Würzburg (POW) Gemeinsam mit zahlreichen tschechischen Gästen hat die Ackermann-Gemeinde im Bistum Würzburg den 60. Jahrestag der Gründung dieses ersten Verbandes von Heimatvertriebenen gefeiert. Professor Dr. Rudolf Grulich aus Königstein erinnerte in seinem Referat an die weitblickenden, im Widerstand gegen die Naziherrschaft erprobten politisch, gewerkschaftlich und kirchlich engagierten Christen der Gründergeneration. Mit der Ackermann-Gemeinde hätten sie in den Jahren 1945/46 aus gläubiger, sozialer und politischer Verantwortung ihren verzweifelten sudetendeutschen Landsleuten einen Weg aus der damaligen Not aufzeigen wollen. Immer wieder hätten sie dazu aufgerufen, nicht von Rückkehr zu träumen und tatenlos auf Hilfe zu warten, sondern selbst eine neue Existenz aufzubauen, mit welcher Arbeit auch immer. Die sozialpolitischen Thesen der Ackermann-Gemeinde seien schon bald in anderen Verbänden der Vertriebenen, in Politik und Gesetzgebung beachtet und umgesetzt worden. Mit Augenmaß hätten Politiker der Ackermann-Gemeinde an die parlamentarischen Gremien appelliert und hätten sie von einem notwendigen Lastenausgleich überzeugen können.
Gegenüber dem tschechischen Volk sei schon 1946 jeder Gedanke an Rache und Vergeltung abgelehnt worden, aber auch andererseits eine sudetendeutsche Kollektivschuld zurückgewiesen worden. Dieser Gedanke habe dann auch fünf Jahre später Eingang in die feierliche Erklärung der „Charta der Heimatvertriebenen“. Der Jugend in Hochschulring und Junger Aktion habe die Ackermann-Gemeinde den Blick Richtung Osteuropa gewiesen und in ihr zugleich auch die Bereitschaft geweckt, am zukünftigen Europa mitzubauen. Ackermann-Gemeinde und Junge Aktion sind heute vor allem im Sinne von Verständigung und Versöhnung tätig, wo immer Tschechen und Deutsche im Rahmen ihrer Treffen einander begegnen.

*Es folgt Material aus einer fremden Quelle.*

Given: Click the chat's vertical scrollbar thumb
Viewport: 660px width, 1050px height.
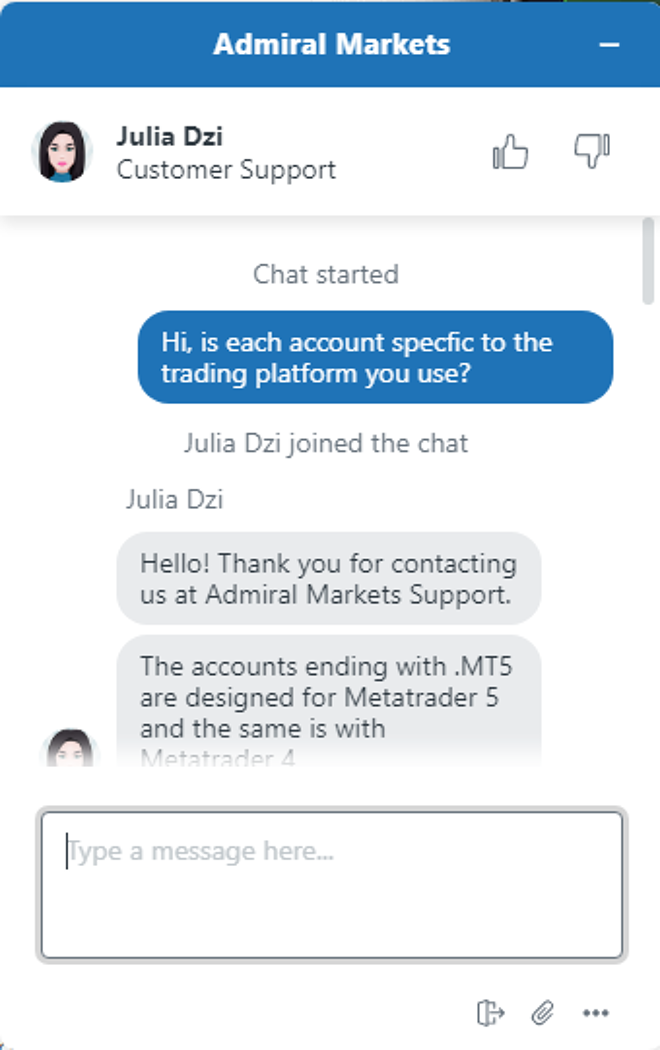Looking at the screenshot, I should click(649, 258).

Die Bestandsaufnahme des deutsch-tschechischen Dialogs im Jahre 2006 war mit dem Titel überschrieben „Partnerschaftlicher Aufbruch oder konfliktreicher Stillstand?“ Der Prager Korrespondenten der Frankfurter Allgemeinen Zeitung, Karl-Peter Schwarz, zeigte in einer schonungslosen Analyse den Zustand des bilateralen deutsch-tschechischen und besonders des sudetendeutsch-tschechischen Dialogs auf. Schwarz bezeichnete den Text der deutsch-tschechischen Erklärung von 1997 als ein „diplomatisches Kunststück“. Mit ihm sei das die Sudetendeutschen diskriminierende Unrecht der Benes-Dekrete von der politischen Tagesordnung genommen worden. Im deutsch-tschechischen Dialog sei auf lange Sicht kein neuer Impuls zu erwarten, zumal der EU-Betritt Tschechiens eher zu einem Stillstand des politischen Diskurses geführt habe.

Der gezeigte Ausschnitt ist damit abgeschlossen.